YOUR GOAL> Output range, inclusive: from the line containing "The image size is (272, 244)." to the line containing "The width and height of the screenshot is (2370, 603).". Restate those lines from the data below word for word and only those.

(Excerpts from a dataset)
──────────

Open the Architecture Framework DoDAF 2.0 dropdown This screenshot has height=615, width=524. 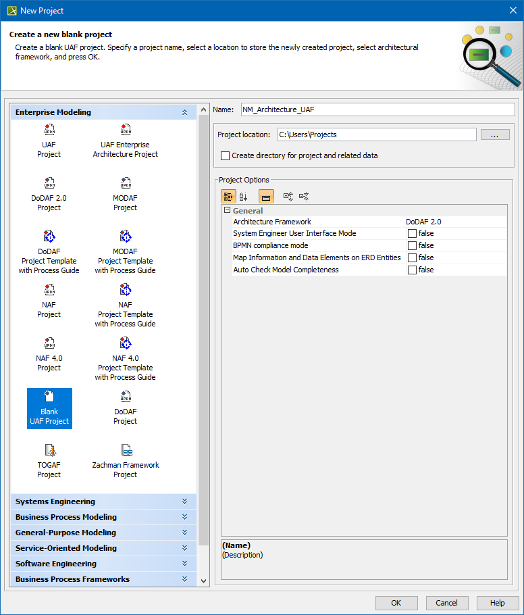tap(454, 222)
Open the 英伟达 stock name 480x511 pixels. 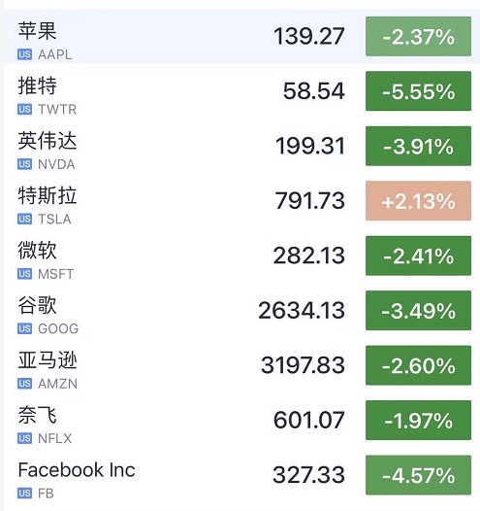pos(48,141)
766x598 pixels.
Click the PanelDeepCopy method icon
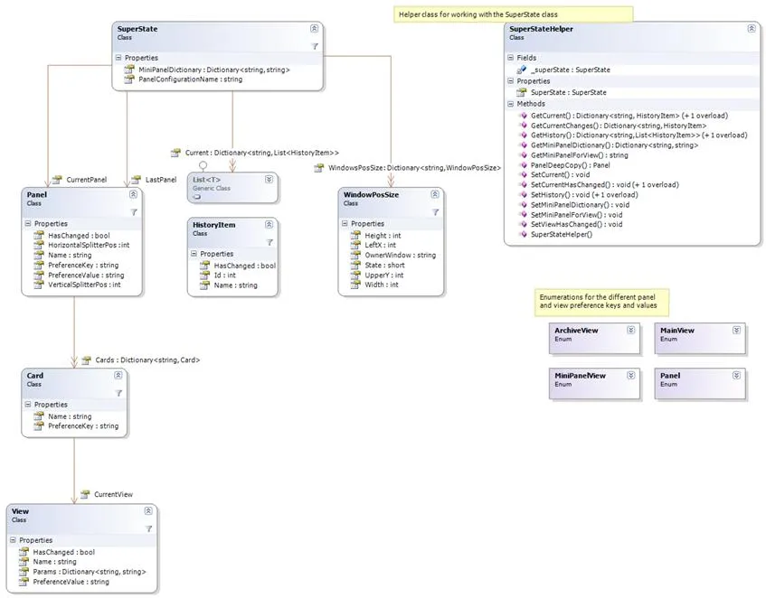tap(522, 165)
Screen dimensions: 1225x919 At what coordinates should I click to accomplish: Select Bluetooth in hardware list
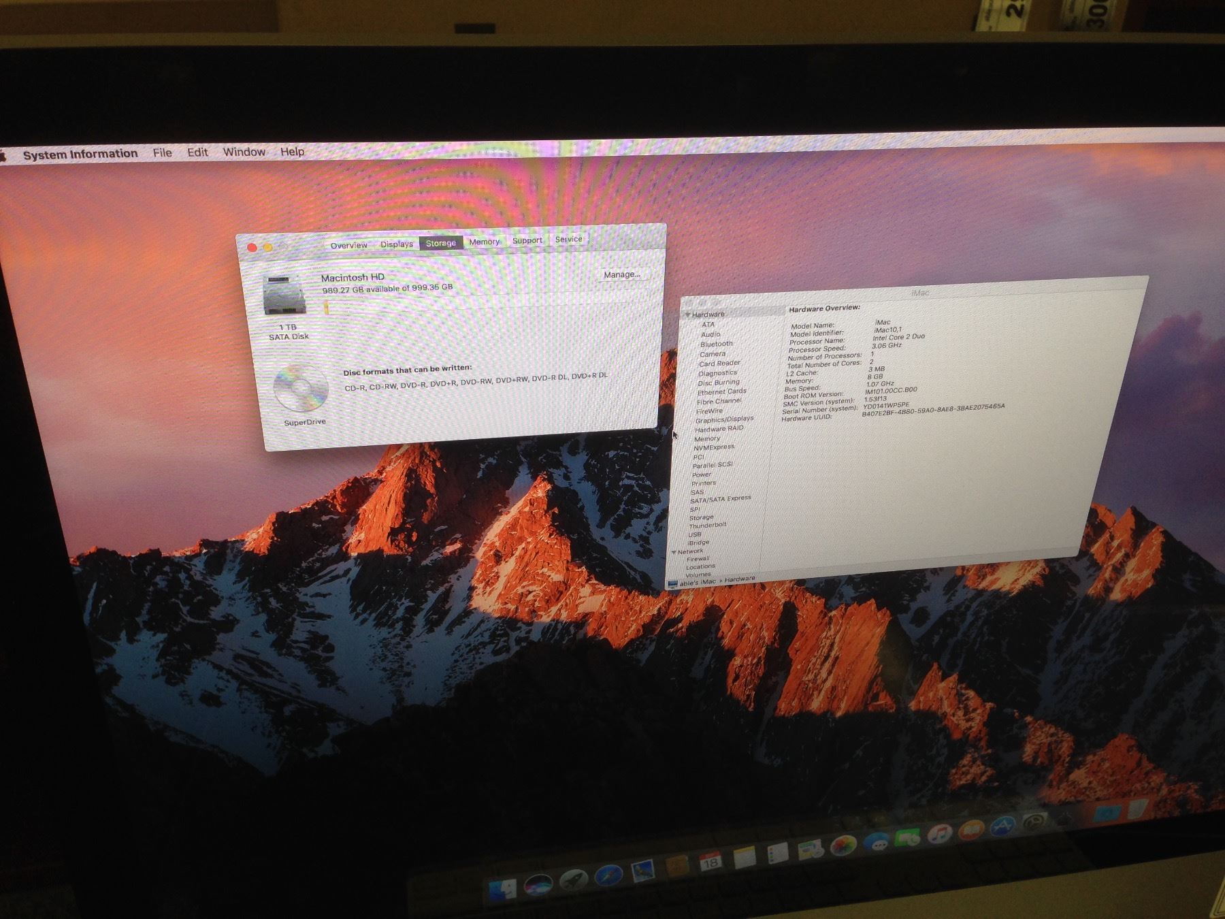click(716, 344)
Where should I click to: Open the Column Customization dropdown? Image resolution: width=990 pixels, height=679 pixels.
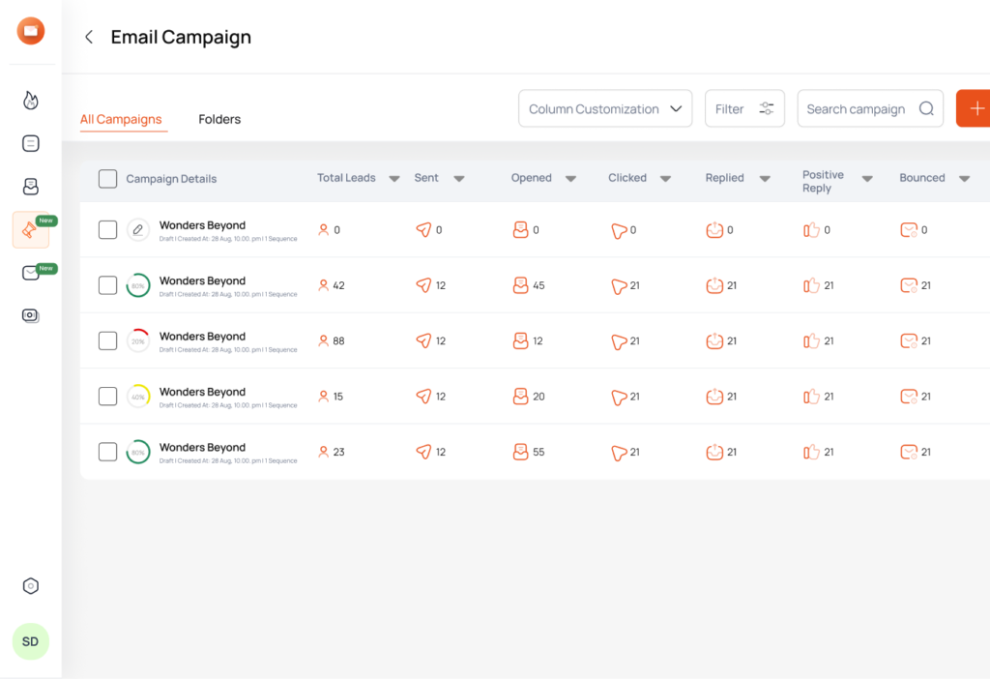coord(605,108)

──────────

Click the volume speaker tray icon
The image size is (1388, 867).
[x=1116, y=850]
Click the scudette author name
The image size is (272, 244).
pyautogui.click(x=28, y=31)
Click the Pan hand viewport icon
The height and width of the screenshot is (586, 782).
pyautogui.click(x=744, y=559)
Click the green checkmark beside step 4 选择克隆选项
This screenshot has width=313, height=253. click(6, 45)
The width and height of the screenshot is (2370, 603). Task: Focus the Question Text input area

──────────

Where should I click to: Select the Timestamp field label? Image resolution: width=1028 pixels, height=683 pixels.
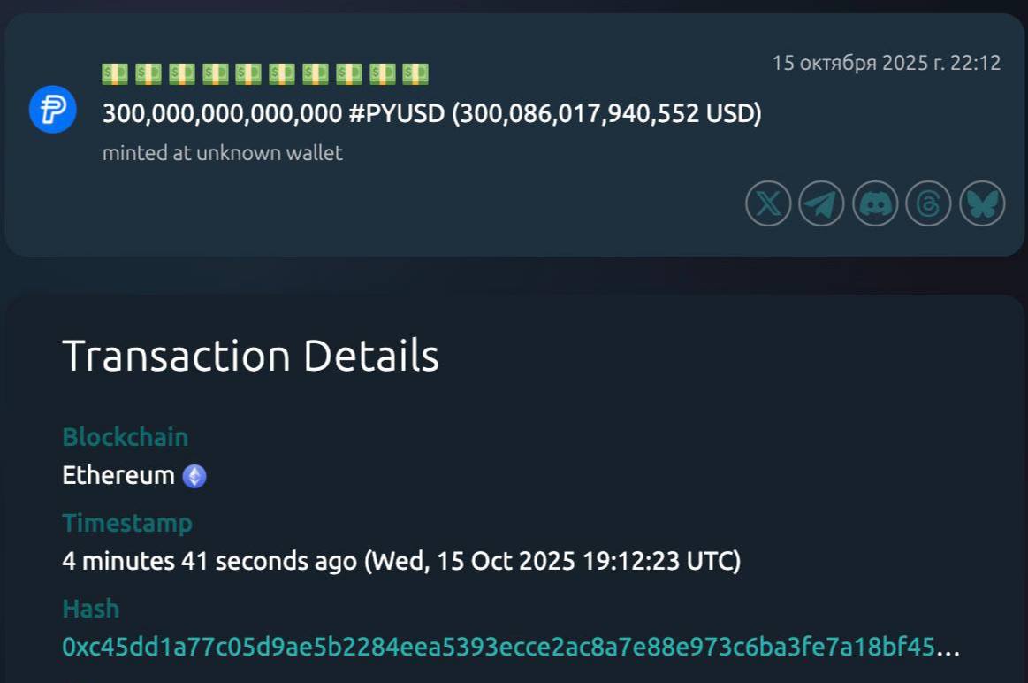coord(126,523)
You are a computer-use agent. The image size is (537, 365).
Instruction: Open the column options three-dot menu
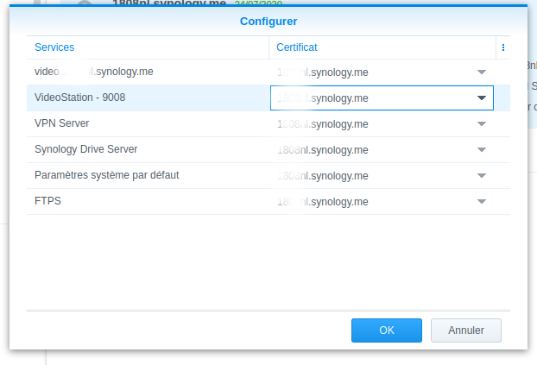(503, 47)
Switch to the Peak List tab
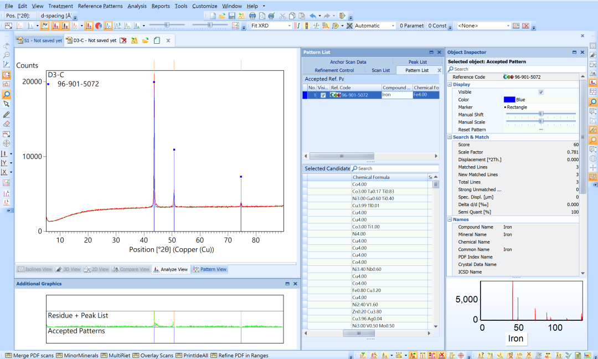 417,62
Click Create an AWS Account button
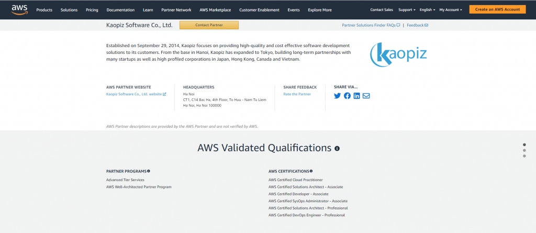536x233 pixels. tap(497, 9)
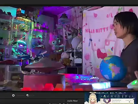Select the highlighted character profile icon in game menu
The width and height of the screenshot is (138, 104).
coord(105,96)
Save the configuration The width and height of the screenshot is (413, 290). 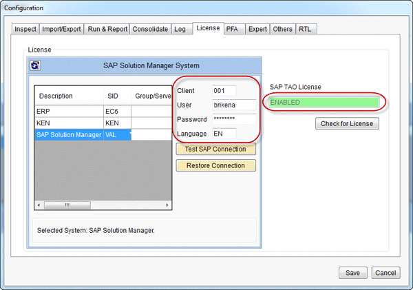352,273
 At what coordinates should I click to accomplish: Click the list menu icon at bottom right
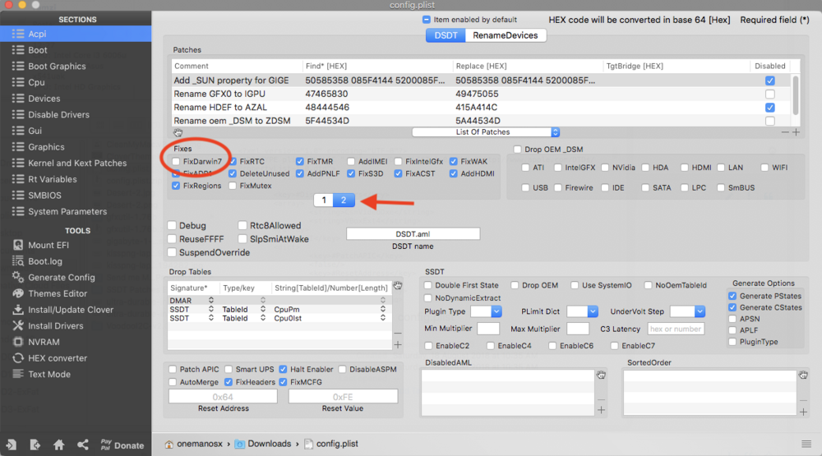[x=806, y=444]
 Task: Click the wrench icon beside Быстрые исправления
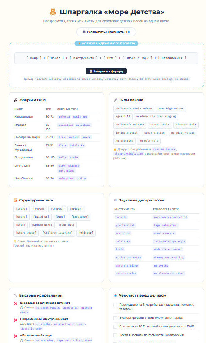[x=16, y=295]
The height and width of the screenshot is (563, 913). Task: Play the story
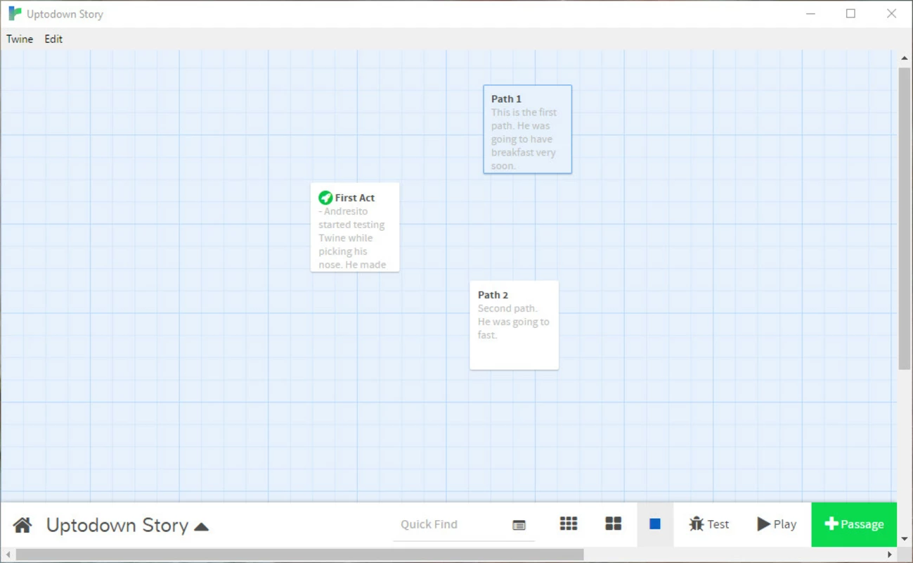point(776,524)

──────────

OUTPUT FOR THIS TASK>
The image size is (272, 244).
pyautogui.click(x=28, y=31)
Click the Pan hand viewport icon
The height and width of the screenshot is (586, 782).
pyautogui.click(x=744, y=559)
Click the green checkmark beside step 4 选择克隆选项
This screenshot has width=313, height=253. click(6, 45)
The width and height of the screenshot is (2370, 603). Task: Focus the Question Text input area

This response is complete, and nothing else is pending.